NEW YORK— I first came to the city sometime in the mid-1960s. My grandparents lived here. My father had recently passed away, and my mother drove my brother and me up to stay with her parents for a few weeks. They lived in an apartment building somewhere around 72nd and 2nd. All I remember about that apartment is that they had a balcony that looked just like the one in the opening credits of Green Acres. As a six-year-old, the two things that impressed me during that initial New York visit were that they were filming a movie on the street outside their apartment, and automats. I was amazed by automats, and that is probably the earliest memory I have of a restaurant of any kind.

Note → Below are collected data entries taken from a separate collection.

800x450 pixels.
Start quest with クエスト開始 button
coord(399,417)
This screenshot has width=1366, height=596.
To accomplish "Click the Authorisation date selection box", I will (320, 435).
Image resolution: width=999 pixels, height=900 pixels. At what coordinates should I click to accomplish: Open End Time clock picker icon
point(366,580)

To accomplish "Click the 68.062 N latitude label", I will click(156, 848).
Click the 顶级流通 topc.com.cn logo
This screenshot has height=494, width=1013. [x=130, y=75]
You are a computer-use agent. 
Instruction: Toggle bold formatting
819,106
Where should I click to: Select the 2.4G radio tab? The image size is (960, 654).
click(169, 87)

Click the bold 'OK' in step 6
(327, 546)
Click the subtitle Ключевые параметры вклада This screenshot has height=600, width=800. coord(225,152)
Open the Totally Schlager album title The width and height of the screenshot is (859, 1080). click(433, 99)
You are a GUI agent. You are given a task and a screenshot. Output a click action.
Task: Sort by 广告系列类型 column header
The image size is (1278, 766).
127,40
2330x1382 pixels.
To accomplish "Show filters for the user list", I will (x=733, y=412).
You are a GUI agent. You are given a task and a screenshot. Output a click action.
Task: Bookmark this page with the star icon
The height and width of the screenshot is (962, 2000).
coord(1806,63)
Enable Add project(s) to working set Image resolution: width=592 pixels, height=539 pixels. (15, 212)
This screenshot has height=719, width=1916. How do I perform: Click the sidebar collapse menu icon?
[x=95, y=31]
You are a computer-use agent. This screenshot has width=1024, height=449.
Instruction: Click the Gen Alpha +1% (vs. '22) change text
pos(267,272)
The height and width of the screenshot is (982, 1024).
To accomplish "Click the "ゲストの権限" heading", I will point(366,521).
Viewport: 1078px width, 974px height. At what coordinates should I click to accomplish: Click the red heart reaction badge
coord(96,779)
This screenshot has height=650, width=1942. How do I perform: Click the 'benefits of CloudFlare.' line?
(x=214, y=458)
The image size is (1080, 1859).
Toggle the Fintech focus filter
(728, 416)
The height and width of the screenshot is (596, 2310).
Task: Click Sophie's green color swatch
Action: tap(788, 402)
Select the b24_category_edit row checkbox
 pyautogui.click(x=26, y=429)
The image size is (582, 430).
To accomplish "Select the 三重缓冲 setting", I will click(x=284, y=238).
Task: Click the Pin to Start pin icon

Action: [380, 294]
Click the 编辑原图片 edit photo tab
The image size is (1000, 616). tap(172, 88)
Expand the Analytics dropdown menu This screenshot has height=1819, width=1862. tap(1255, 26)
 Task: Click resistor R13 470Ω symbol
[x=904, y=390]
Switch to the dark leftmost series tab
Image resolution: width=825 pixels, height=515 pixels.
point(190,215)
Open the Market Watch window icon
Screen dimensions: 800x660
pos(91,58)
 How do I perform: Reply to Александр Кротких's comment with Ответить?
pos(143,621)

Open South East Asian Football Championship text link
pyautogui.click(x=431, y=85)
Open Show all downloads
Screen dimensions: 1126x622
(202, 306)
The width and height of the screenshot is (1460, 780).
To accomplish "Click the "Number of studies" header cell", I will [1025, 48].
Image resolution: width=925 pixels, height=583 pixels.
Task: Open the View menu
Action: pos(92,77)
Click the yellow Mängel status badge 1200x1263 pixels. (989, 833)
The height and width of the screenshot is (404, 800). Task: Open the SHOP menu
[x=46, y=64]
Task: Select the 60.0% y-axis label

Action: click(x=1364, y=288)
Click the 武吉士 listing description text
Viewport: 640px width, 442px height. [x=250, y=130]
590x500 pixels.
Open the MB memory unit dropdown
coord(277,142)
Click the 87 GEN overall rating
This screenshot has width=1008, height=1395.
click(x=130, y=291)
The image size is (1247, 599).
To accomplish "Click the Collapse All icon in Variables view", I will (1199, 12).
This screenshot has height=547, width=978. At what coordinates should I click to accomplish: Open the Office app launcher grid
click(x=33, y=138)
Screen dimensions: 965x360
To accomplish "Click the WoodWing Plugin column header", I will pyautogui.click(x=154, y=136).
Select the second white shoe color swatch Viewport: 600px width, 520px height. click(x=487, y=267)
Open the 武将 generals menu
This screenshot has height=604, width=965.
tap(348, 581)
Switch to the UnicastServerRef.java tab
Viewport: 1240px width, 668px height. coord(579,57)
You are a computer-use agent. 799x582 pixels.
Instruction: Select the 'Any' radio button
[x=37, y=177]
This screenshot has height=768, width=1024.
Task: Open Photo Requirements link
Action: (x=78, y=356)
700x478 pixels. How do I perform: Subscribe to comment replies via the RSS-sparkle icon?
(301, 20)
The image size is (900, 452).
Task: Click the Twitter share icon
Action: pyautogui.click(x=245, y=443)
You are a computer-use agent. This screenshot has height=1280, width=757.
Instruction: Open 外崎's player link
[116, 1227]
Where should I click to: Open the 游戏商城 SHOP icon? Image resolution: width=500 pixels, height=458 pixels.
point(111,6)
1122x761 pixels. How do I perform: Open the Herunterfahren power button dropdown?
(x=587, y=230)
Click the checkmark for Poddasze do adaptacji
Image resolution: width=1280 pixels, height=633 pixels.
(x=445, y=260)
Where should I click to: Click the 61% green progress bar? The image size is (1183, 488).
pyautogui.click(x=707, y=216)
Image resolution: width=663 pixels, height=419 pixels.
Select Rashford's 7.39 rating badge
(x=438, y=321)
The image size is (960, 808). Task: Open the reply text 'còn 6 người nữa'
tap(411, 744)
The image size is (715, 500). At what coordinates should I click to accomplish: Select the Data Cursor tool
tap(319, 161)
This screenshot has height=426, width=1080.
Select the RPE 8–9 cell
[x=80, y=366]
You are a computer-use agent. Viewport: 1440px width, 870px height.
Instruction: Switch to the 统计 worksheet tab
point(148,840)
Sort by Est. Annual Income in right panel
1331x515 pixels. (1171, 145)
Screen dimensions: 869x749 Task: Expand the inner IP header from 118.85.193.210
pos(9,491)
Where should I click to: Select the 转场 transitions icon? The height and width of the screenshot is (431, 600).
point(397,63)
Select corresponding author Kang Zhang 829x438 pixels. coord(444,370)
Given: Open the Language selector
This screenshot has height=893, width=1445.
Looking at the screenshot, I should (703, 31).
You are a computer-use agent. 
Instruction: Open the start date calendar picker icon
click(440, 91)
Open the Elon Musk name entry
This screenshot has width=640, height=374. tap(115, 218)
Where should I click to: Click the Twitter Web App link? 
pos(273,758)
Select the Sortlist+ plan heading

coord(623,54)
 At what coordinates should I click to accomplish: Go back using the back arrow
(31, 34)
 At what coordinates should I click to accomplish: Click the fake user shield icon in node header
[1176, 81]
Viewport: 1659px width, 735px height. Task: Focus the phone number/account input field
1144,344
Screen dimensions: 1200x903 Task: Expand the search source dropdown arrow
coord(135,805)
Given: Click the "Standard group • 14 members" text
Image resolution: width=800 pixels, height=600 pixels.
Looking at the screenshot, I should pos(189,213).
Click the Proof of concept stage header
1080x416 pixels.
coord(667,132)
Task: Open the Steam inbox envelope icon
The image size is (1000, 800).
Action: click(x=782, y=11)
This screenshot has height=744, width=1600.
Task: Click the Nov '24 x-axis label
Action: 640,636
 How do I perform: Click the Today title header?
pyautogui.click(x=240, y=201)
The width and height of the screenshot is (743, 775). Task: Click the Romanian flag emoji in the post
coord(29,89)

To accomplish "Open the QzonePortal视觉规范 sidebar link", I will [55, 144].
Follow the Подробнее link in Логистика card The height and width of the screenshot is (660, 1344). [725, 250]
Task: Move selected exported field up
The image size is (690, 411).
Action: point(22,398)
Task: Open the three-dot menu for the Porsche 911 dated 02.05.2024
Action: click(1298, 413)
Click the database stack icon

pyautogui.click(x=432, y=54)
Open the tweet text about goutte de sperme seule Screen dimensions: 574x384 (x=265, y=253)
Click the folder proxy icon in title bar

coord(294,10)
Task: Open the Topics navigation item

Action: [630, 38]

The automats were marvelous, Jetson’s-like technology. A very simplistic everyday site in the city back then, but Hattiesburg, Mississip,pi didn’t have anything that offered sandwiches that came out of a wall that looked like a post office box. The next time I visited this city was in July of 1969. My grandfather took my brother and me to Yankee Stadium. The Yankees were playing the Senators. I can’t remember anything about the actual game, other than at the top of the eighth inning, Bob Sheppard came over the PA and announced that the Americans had just landed on the moon. They played the national anthem. Later that night we watched the moonwalk on television in my grandparent’s apartment. My mother took photographs of the tv as Neil Armstrong walked on the moon.
During my subsequent trips to this city— between then and now— I’ve focused on restaurant research and development. When I got into the restaurant business in 1982, I started collecting cookbooks and reading every article I could get my hands on about the restaurants and chefs in this city. I had no money to travel, but I dreamed of coming here as a restaurateur, as soon as I could, to eat my way through the city.
In the late 1980s, those trips began.
New York is universally considered the number one restaurant city in America; I wouldn’t argue that. I feel blessed to be a part-time New Orleanian which, for me at least, comes in at a strong number two, if not number one on occasion. The culinary energy in both cities is very strong.
Every trip I have ever taken to New York has been planned around restaurant reservations. Every other activity comes in second as the schedule always revolves around my restaurant to-do list. In the days before all the online services, the Zagat Guide was my gold standard for restaurant recommendations that I hadn’t read about in newspapers, magazines, or trade publications. These days, I mostly visit restaurants owned by friends. I guess that’s how it happens if one stays in this business long enough.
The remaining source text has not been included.